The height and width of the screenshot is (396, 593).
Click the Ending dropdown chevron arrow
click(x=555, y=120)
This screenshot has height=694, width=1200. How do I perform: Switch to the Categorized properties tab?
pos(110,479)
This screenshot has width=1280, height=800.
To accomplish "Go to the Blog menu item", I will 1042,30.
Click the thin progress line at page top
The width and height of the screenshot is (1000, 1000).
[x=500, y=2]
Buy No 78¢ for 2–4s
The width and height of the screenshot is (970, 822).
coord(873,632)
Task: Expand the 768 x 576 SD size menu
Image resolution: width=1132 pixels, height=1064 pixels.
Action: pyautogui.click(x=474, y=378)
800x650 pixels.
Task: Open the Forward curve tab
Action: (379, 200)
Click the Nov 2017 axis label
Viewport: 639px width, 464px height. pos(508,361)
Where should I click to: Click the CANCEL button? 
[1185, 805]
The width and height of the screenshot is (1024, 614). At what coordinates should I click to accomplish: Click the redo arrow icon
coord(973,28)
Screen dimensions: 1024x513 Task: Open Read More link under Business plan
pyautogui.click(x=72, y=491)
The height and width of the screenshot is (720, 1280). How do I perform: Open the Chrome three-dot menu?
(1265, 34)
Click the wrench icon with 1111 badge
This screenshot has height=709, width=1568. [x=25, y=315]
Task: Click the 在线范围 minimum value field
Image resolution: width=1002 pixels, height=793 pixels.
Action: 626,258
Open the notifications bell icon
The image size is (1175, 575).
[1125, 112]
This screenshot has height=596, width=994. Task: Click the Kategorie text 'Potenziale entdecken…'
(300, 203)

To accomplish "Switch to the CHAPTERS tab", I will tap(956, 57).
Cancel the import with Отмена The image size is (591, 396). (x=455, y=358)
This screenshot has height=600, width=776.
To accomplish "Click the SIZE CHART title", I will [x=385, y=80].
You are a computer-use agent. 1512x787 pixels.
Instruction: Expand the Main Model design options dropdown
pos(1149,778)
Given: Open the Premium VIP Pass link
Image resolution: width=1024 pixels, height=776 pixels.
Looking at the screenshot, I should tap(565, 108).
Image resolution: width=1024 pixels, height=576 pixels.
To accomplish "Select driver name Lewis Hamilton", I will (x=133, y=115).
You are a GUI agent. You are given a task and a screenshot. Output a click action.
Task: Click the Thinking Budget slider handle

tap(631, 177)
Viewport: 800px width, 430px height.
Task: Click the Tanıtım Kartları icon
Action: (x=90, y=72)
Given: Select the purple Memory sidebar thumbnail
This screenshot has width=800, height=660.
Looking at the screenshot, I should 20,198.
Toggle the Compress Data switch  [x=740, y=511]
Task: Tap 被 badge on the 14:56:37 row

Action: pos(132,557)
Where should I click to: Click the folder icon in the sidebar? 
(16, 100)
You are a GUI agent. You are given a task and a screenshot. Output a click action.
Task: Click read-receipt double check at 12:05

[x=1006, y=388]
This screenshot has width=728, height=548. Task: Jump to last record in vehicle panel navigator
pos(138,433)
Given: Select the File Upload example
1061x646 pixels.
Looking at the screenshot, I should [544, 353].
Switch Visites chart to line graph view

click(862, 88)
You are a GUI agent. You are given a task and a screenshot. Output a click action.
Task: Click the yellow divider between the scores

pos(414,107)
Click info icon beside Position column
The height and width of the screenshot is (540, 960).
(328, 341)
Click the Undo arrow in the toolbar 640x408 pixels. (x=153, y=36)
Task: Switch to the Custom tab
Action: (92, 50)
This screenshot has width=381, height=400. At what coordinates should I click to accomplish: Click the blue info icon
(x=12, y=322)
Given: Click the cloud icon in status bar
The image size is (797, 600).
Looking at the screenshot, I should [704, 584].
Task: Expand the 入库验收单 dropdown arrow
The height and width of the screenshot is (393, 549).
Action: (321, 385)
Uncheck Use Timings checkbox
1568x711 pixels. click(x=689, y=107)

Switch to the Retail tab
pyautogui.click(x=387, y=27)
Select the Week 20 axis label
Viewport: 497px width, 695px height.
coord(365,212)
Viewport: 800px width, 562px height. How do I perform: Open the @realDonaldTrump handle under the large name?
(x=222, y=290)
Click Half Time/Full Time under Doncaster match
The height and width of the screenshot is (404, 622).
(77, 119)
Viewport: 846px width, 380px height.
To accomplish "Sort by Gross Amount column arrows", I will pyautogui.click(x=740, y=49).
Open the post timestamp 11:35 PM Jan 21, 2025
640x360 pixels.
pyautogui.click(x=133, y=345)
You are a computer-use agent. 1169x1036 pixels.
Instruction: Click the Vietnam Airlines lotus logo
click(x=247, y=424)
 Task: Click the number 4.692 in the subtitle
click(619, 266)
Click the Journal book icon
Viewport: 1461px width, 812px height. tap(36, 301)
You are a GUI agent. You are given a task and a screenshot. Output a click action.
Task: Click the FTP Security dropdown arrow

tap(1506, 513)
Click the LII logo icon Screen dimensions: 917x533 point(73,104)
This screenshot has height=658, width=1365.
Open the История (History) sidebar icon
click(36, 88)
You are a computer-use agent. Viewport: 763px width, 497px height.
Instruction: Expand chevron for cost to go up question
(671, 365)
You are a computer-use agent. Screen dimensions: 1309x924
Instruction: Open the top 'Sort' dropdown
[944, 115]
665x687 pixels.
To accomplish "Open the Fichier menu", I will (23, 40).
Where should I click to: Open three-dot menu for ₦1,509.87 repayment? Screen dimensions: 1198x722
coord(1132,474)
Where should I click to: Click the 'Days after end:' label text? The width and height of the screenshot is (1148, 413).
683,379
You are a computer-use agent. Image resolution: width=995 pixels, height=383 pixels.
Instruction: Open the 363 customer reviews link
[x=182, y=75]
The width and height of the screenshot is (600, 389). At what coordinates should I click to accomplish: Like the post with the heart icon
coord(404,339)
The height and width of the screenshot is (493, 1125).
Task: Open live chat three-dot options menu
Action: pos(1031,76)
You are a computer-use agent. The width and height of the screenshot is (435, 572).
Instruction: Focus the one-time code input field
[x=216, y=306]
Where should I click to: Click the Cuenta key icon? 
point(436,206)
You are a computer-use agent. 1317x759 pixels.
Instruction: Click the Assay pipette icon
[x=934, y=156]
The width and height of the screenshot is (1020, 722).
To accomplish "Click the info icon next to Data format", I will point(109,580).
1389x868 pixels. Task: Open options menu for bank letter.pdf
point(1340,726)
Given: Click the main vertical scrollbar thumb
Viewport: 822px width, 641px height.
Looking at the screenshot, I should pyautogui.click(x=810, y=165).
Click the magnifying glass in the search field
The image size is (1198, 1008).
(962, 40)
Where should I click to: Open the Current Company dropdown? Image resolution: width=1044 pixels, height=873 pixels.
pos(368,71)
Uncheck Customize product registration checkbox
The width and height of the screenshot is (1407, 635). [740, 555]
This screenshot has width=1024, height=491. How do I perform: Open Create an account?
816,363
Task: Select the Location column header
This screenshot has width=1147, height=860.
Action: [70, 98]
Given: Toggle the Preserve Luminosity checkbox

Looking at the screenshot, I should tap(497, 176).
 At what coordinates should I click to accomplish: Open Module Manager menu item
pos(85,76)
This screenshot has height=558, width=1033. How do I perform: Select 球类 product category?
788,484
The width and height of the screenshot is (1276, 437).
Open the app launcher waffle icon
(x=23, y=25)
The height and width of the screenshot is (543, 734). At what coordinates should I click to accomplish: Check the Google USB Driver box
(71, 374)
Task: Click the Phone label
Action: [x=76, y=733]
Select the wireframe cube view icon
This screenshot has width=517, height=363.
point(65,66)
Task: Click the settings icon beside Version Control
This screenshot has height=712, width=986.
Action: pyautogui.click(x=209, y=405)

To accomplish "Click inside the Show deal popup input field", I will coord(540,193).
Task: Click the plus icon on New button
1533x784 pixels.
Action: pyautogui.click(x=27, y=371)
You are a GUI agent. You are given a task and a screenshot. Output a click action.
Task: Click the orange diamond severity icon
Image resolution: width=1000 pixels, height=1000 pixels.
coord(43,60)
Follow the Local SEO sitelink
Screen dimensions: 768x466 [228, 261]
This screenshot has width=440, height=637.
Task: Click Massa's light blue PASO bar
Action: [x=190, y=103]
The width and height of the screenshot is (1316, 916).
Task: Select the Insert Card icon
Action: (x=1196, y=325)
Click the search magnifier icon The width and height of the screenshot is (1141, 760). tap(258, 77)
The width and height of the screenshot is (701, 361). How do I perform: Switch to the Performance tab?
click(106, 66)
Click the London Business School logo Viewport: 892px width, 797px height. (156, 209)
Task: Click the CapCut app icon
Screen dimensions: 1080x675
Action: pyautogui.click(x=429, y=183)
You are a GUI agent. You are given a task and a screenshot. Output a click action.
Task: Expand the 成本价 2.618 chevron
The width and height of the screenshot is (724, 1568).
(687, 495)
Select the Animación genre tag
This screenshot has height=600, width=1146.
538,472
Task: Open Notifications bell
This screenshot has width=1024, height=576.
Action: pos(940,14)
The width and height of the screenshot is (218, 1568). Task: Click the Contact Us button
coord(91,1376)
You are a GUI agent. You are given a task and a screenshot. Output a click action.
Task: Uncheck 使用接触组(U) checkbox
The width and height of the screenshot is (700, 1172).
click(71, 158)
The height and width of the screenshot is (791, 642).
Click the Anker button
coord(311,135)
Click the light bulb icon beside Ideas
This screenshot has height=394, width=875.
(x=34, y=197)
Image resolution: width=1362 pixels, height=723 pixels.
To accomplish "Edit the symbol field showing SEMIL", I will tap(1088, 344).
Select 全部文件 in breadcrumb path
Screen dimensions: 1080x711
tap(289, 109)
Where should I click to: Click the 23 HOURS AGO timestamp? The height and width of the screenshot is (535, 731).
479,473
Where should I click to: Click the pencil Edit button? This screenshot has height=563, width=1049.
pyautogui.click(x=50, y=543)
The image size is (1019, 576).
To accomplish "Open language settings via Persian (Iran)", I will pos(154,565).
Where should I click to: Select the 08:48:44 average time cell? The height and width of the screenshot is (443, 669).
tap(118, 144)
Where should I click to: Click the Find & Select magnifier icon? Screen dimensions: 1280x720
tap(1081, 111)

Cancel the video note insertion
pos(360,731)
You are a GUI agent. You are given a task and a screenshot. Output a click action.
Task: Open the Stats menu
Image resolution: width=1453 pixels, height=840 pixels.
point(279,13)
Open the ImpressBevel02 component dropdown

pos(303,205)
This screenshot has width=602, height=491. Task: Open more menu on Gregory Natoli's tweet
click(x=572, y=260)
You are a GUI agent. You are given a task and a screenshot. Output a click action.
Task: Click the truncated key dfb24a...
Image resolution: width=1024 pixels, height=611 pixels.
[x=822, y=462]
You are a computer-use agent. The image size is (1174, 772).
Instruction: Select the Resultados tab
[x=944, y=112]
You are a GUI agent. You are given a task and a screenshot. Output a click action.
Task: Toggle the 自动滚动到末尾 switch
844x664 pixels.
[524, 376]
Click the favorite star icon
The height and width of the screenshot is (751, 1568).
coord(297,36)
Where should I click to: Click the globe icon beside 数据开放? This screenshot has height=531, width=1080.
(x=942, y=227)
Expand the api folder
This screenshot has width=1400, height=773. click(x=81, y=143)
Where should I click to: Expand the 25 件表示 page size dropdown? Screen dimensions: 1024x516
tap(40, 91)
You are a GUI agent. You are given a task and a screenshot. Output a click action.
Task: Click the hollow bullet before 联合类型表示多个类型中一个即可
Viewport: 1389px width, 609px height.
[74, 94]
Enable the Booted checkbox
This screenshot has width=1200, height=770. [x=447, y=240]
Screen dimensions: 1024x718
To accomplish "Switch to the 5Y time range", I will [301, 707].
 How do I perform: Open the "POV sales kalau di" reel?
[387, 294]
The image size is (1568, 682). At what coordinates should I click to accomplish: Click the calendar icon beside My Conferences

::::

__EXERCISE INSTRUCTIONS__:
Check each line above for the string "computer" and copy every line that has it.

__THE ANSWER__:
You are a computer-use agent. 1512x787 pixels.
You are a computer-use agent. 1169x1036 pixels.
You are a computer-use agent. Viewport: 763px width, 497px height.
You are a computer-use agent. Screen dimensions: 1309x924
You are a computer-use agent. Image resolution: width=995 pixels, height=383 pixels.
You are a computer-use agent. The width and height of the screenshot is (435, 572).
You are a computer-use agent. 1317x759 pixels.
You are a computer-use agent. The image size is (1174, 772).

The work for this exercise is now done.